I might mention that it is my practice to watch movies while knitting, spinning, weaving, embroidering, whatever, so many of my movies are interwoven with my textile interests.
My current favorite textile movies are:
The Mummy (when you can recite every line in the movie you really don't have to watch the screen much)
Kingdom of Heaven (Director Ridley Scott always has great costume designers)
Lord of the Rings (I can accomplish an awful lot of textile related things while watching a 16 hour epic)
I love fabrics, so I took the opportunity to place a little bit of my obsession in the story.
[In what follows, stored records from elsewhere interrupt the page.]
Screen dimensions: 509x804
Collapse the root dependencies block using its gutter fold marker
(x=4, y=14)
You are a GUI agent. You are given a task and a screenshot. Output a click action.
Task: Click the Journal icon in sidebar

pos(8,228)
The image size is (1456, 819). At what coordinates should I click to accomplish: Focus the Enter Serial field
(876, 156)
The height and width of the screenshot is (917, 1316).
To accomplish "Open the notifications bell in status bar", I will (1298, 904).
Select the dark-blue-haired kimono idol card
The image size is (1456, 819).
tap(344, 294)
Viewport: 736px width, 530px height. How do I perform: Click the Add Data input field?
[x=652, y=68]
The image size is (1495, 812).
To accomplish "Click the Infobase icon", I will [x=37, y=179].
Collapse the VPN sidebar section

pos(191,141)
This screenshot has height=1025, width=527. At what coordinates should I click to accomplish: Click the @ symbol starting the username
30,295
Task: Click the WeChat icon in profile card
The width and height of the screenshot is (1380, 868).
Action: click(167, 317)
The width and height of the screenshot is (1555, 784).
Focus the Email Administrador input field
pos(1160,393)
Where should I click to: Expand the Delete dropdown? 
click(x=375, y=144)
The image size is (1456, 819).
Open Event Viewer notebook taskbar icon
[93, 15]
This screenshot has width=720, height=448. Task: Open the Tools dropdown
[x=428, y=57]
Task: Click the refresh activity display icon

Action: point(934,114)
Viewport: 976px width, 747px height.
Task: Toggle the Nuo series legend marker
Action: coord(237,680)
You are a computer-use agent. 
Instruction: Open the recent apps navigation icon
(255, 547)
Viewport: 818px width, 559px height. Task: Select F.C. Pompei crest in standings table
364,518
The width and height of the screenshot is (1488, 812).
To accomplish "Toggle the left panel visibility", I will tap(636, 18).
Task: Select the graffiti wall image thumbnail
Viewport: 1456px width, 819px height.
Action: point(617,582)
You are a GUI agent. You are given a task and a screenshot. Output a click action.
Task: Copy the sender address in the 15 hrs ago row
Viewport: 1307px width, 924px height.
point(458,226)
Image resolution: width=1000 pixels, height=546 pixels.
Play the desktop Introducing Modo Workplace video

Sorry to those of you reading this who do not know fabrics. Here are some notes:
For those of you who do not know the difference between a satin weave and a herringbone twill, check out: http/ is a modern technique used in most machine clothes on the hems and seams. If you look at a seam on the shirt you are currently wearing, it is the thread pocket that surrounds the seam on the inside of the garment and tends to unravel. I don't like surging, and prefer to do my hems by hand.
Rolled hems is a technique by which you hand sew a hem by rolling over the fabric and whip stitching it down.
Batik is a technique of wax resist dying. The name comes from Indonesia I am pretty sure.
For anyone curious about my made up spells:
Resuere rehem in Latin from suere.
The spell, "atramentum vacuum" derives from the words for ink and blank.